Why This Blog?

There are many excellent resources explaining the attention mechanism and Transformer architectures. However, I’ve found that explanations of the key–value (KV) cache are often unsatisfying. More often than not, these explanations begin directly in the inference setting, without clearly connecting back to the original Transformer architecture or the underlying equations.

The goal of this blog is to bridge that gap. I aim to make an explicit connection between the canonical Transformer formulation and the practical necessity of the KV cache. By doing so, I hope to clarify why the KV cache exists, how it arises naturally from the attention mechanism, and why it is used only during autoregressive inference, and not during training.

Attention Mechanism During Training and Inference

The key to understanding the KV cache is to understand the difference between a transformer’s training and inference. I will use diagrams with fictional values to illustrate these processes.
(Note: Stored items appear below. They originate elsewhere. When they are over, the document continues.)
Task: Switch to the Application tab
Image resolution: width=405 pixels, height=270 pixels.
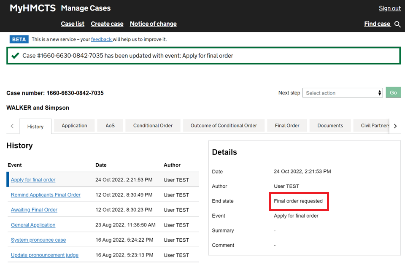Action: (74, 126)
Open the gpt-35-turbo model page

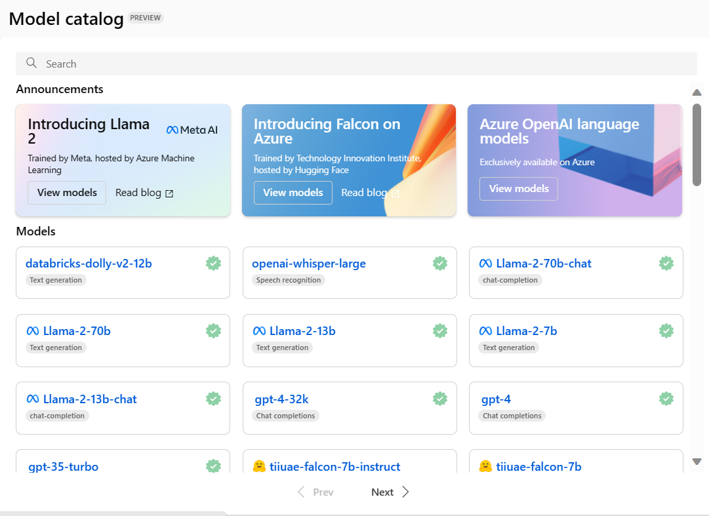(64, 466)
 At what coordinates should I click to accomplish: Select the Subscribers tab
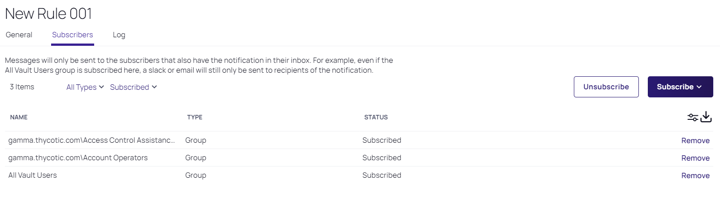(x=73, y=35)
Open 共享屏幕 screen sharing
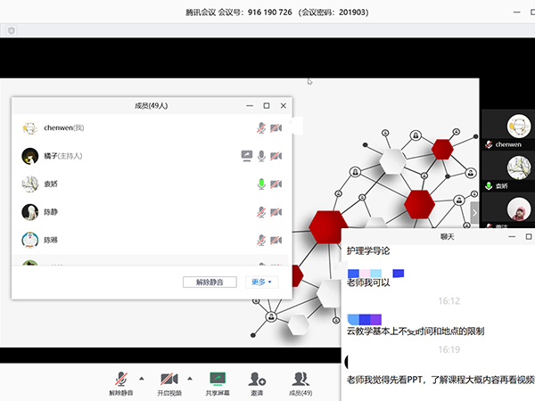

Training. The diagram below shows a hypothetical training step of a Transformer-based LLM. During training, we start with a fixed number of tokens and train the model to predict the next token. Assume our input tokens correspond to “the brown dog fights the black” (6 tokens total). As the sequence passes through the attention mechanism, it is transformed into a 6×6 attention score map, which is then used to compute a new representation for each token via weighted average.

p29_kv_cache_1

During training, the model repeatedly samples 6 token sequences from the training corpus, and for each sample the same forward pass is performed. For example, one training instance might correspond to “the brown dog fights the black”, while the next could be “the green crocodile ate the yellow”, followed by “the white bear runs to the”, and so on. Each training sample is processed independently, and there is typically no reuse of intermediate computations across different samples.

Of course in practice, the sequence length is much larger than in this toy example, training is performed in batches, and sequences are sampled directly from large token arrays. However, the underlying idea remains the same.

Inference. When it comes to inference, even though the underlying model architecture and forward process remains the same, there is a crucial change. Instead of feeding to the model another 6 tokens, we feed the model the first token only, wait for it to generate the second token, then append it to feed the model the first and second tokens, wait for it to generate the third token, and so on. For example, we feed to the model “the”, wait for it to generates “brown”, then feed it “the brown”, wait for it to generate “dog”, then feed “the brown dog”, and so on.

This introduces a dimension of time, where we can see intuitively that there is repetition in the words “the” and “brown” at every forward step, same goes for “dog” if the generation continues. The diagram below illustrates this repetition in the forward process.

p29_kv_cache_2

Notice how the rows corresponding to earlier timesteps (highlighted in red) are recomputed during the forward pass. A cache during inference storing the values of earlier rows should therefore be able to save computation time.

Why not Q cache?

Now, another natural question is why do we only have the KV cache, and not the Q cache? To answer this, we have to inspect closely the equation of the attention mechanism below:

\[Attention(Q, K, V) = \operatorname{softmax}(\frac{QK^T}{\sqrt{d_k}} + M)V\]

First, $\operatorname{softmax}(\frac{QK^T}{\sqrt{d_k}} + M)$ is a matrix of dimension $N \times N$, where $N$ is the number of rows on $Q$ and $K$. Now, since rows of $Q$ and $K$ corresponding to earlier tokens are redundantly recomputed at each timestep, as their product, $\operatorname{softmax}(\frac{QK^T}{\sqrt{d_k}} + M)$ also contains repetitive rows which need not be calculated again. In fact, we only need to calculate the last row of $\operatorname{softmax}(\frac{QK^T}{\sqrt{d_k}} + M)$, which is the dot product between the last row of $Q$ and the entire $K^T$. Once this is done, this row is multiplied with the entirety of V to obtain the last row of the new attention head embedding.

Thus, at each timestep, we only need to compute the new row of $Q$; earlier rows of $Q$ do not need to be recomputed, as they are never used again. In contrast, the key and value matrices $K$ and $V$ are required at every timestep, which is why only they are cached during inference.